Das innere Ende der Bucht war selbst jetzt, da das Schiff ein gutes Stück näher herangekommen war, nicht sichtbar.
»Mr. Clay«, sagte der Kapitän, ohne das Auge vom Kieker zu nehmen, »Sie können niederentern. Sagen Sie Mr. Gerard, er soll alle Mann zum Mittagessen schicken.«
»Aye, aye, Sir.«
Jetzt würde die Besatzung wissen, daß etwas Außergewöhnliches in der Luft lag, denn das Essen wurde eine halbe Stunde vor der üblichen Zeit ausgegeben. Die Offiziere britischer Schiffe legten stets großen Wert darauf, daß die Leute einen vollen Magen bekamen, ehe man Anforderungen an sie stellte, die über das alltägliche Maß hinausgingen.
Hornblower bezog wieder seinen Ausguck. Nun stand es fest, daß die Lydia in den Golf von Fonseca einfuhr. Er hatte also ein navigatorisches Meisterstück geleistet, über das jeder berechtigten Stolz empfinden durfte, denn es war wirklich keine Kleinigkeit, ein Schiff geradewegs seinem Ziel zuzuführen, obwohl man elf Wochen lang in See gewesen war, ohne Land zu sehen. Dennoch versetzte ihn die Erkenntnis nicht in gehobene Stimmung. Es lag nicht in seiner Natur, sich über Dinge zu freuen, die im Bereich seiner Möglichkeiten blieben. Sein Ehrgeiz sehnte sich nach dem Unmöglichen, als verschlossener tüchtiger Mann zu gelten, den nichts aus der Fassung brachte.

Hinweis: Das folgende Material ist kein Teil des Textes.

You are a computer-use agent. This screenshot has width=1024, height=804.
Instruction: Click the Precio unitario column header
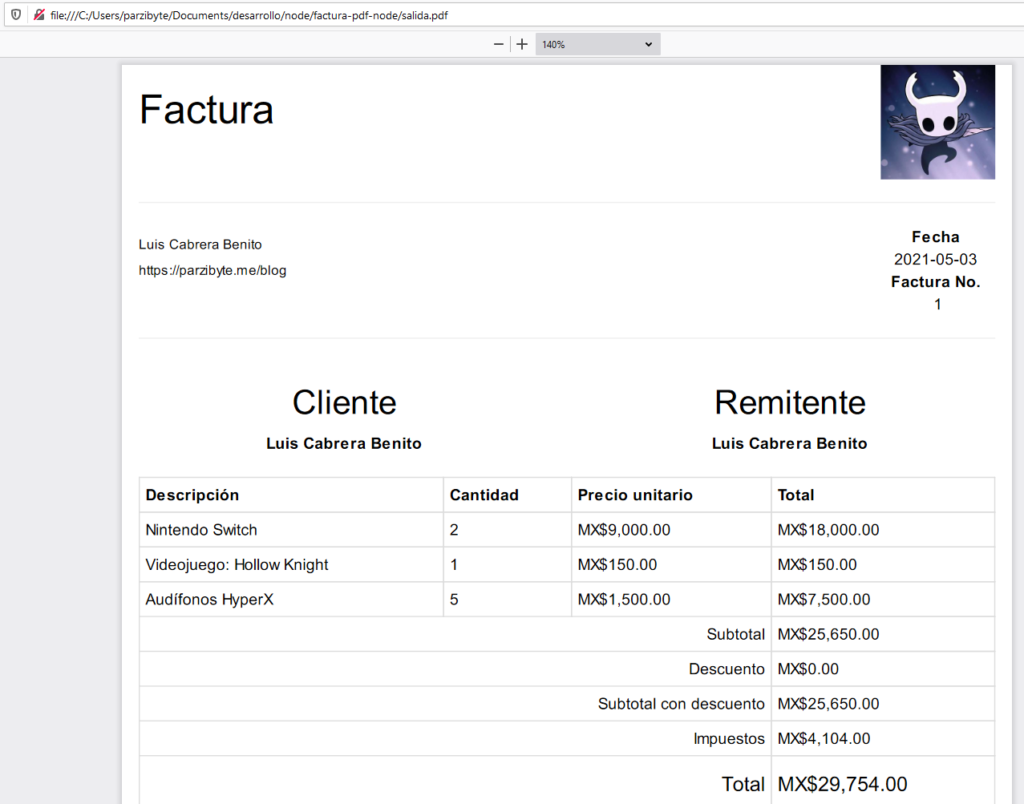635,495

Derzeit lag der Golf verödet da; keine Boote waren zu sehen, kein Rauch. Es hätte sich um eine unbewohnte Küste handeln können, der er sich, ein zweiter Kolumbus, näherte. Da er damit rechnen konnte, daß sich im Verlauf der nächsten Stunden nichts Besonderes ereignen würde, so schob er sein Fernrohr zusammen, enterte an Deck nieder und begab sich mit selbstbewußter Gelassenheit nach achtern. Crystal und Gerard standen in angeregtem Gespräch an der Reling. Offensichtlich hatten sie sich außer Hörweite des Mannes am Ruder begeben und den Midshipman möglichst weit fortgeschickt. Aus der Art, wie sie dem sich nähernden Kapitän entgegenblickten, war zudem ersichtlich, daß sie über ihn sprachen. Ihre Aufregung ließ sich begreifen, denn seit Ansons Zeiten war die Lydia das erste britische Kriegsschiff, das bis zu den pazifischen Küsten Mittelamerikas vordrang. Sie befand sich im Gebiet der berühmten Galeone von Acapulco, die auf jeder ihrer Jahresreisen Werte von einer Million Pfund Sterling beförderte.
An diesen Küsten krochen die kleineren Fahrzeuge entlang, die das Silber von Potosi nach Panama schafften. Anscheinend war das Glück jedes einzelnen Besatzungsmitgliedes gemacht, wenn es nur die unbekannten Orders des Kapitäns erlaubten. Daher waren die nächsten seiner Entschlüsse für alle von ungeheurer Wichtigkeit.
»Mr. Gerard, schicken Sie einen zuverlässigen Mann mit einem guten Glas in den Vortopp.« Das war alles, was Hornblower sagte, ehe er unter Deck verschwand.